The NSA is part of the Defense Department and is the nation's cryptologic organization.  It protects U.S. information systems and produces foreign signals intelligence information.

Federal Bureau of Investigation (FBI)

The FBI is responsible for understanding threats to our national security and for penetrating national and transnational networks that want to harm the U.S. The FBI's National Security Branch (NSB) provides intelligence to that end.  It also collects intelligence from high-value terror suspects to prevent attacks against the U.S. and its allies.

Department of Homeland Security Office of Intelligence and Analysis

The Office of Intelligence and Analysis within DHS collects intelligence to identify and assess current and future threats to the U.S. 

State Department Bureau of Intelligence and Research

The Bureau of Intelligence and Research within the Department of State provides the secretary with analyses of global developments and insights from all-source intelligence. 

Department of Energy Office of Intelligence and Counterintelligence

DOE's Office of Intelligence and Counterintelligence provides scientific and technical expertise to the government to respond to foreign intelligence, terrorist and cyber threats to energy resources, and to address a range of other national security issues.

Treasury's Office of Intelligence and Analysis

The Treasury's Office of Intelligence and Analysis is responsible for the receipt, analysis, collation, and dissemination of foreign intelligence and counterintelligence information to safeguard the financial system against illicit use. 

Drug Enforcement Administration Office of National Security Intelligence

DEA's Office of National Security Intelligence seeks to enhance U.S. efforts to reduce the supply of drugs, protect national security, and combat global terrorism.

National Geospatial Intelligence (NGA)

The NGA provides intelligence linked to geographical locations for military purposes and humanitarian missions, such as tracking floods and fires, and in peacekeeping efforts.

National Reconnaissance Office (NRO)

The NRO is part of the DoD.  It designs, builds, and operates the nation's reconnaissance satellites that warn of potential trouble spots around the world.  The NRO also helps to plan military operations and monitor the environment.

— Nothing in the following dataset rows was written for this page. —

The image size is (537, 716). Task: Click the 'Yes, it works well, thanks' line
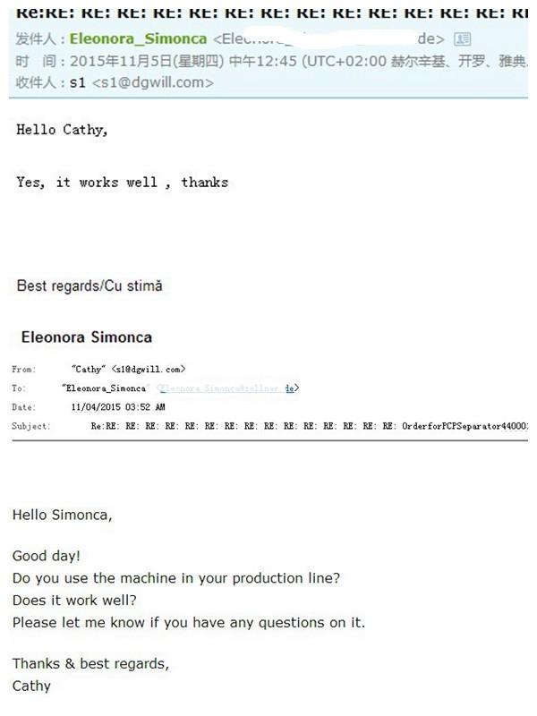point(123,182)
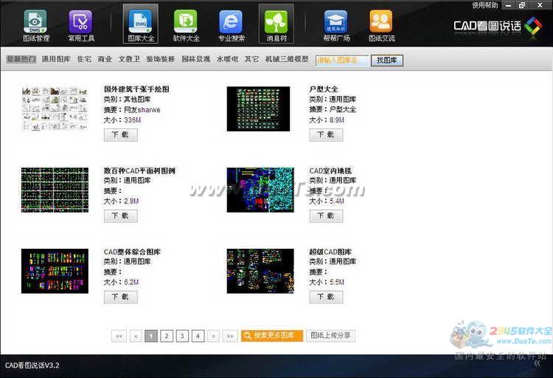Go to page 3 of results
This screenshot has height=378, width=553.
(x=182, y=336)
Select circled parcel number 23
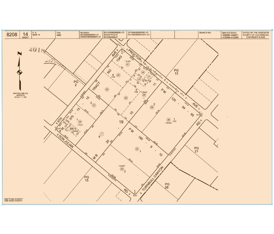This screenshot has height=234, width=274. (107, 90)
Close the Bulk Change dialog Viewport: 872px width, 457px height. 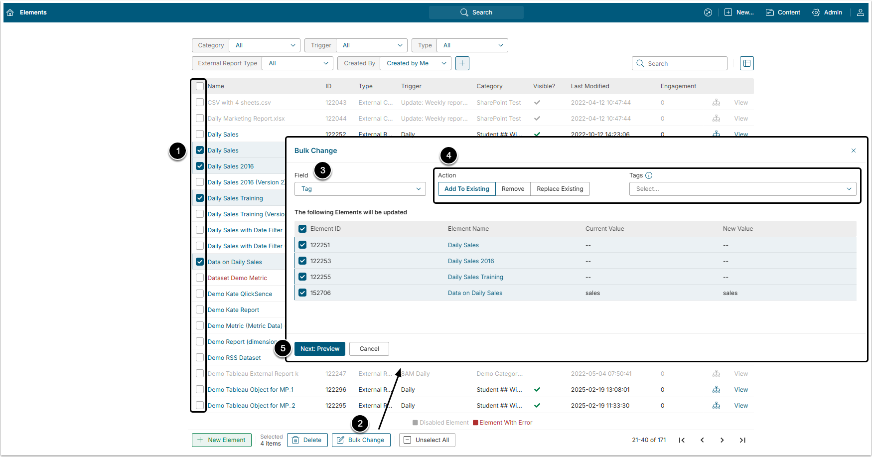coord(853,151)
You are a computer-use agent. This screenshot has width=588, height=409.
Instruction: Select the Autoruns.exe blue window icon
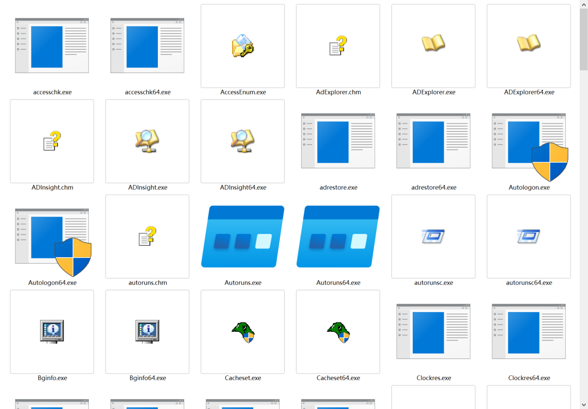243,237
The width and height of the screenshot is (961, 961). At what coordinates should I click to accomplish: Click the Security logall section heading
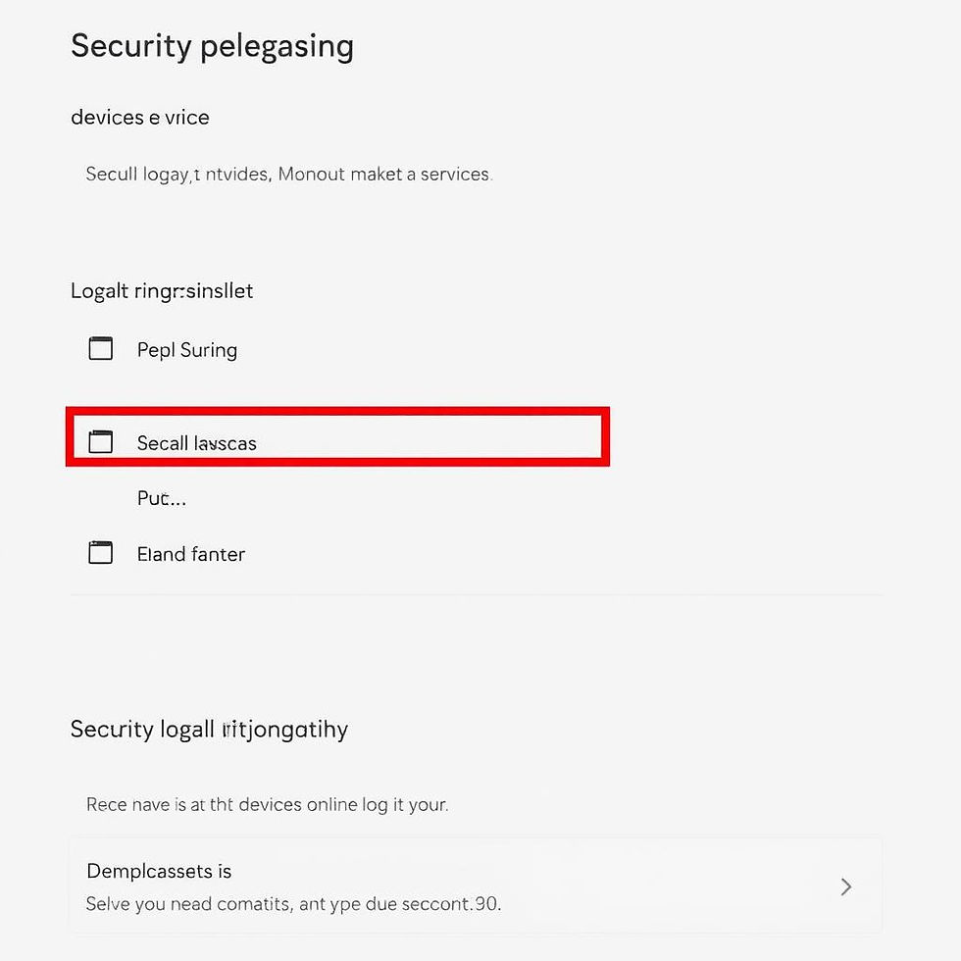[x=209, y=730]
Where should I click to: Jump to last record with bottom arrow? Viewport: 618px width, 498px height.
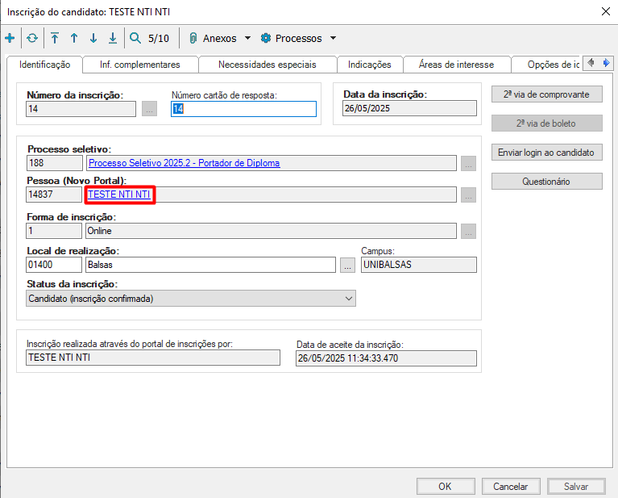113,38

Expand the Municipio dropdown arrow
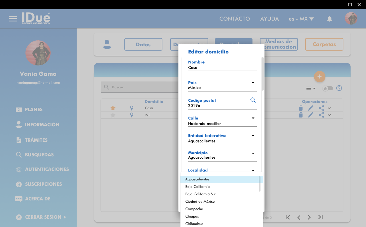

Defense Intelligence Agency (DIA)

The DIA, which is part of the DoD, is a combat support agency that produces foreign military intelligence for warfighters, defense policymakers, and the IC.

Air Force Intelligence Agency

Air Force Intelligence Agency conducts intelligence, surveillance, and reconnaissance for combat commanders and the nation.

Office of Naval Intelligence

ONI collects, analyzes, and produces maritime intelligence and disseminates that intelligence to strategic, operational, and tactical decision-makers. 

Army Intelligence and Security Command

U.S. Army Intelligence is responsible for the overall coordination of military, imagery, signals, human, measurement and signature intelligence, and counterintelligence and security countermeasures.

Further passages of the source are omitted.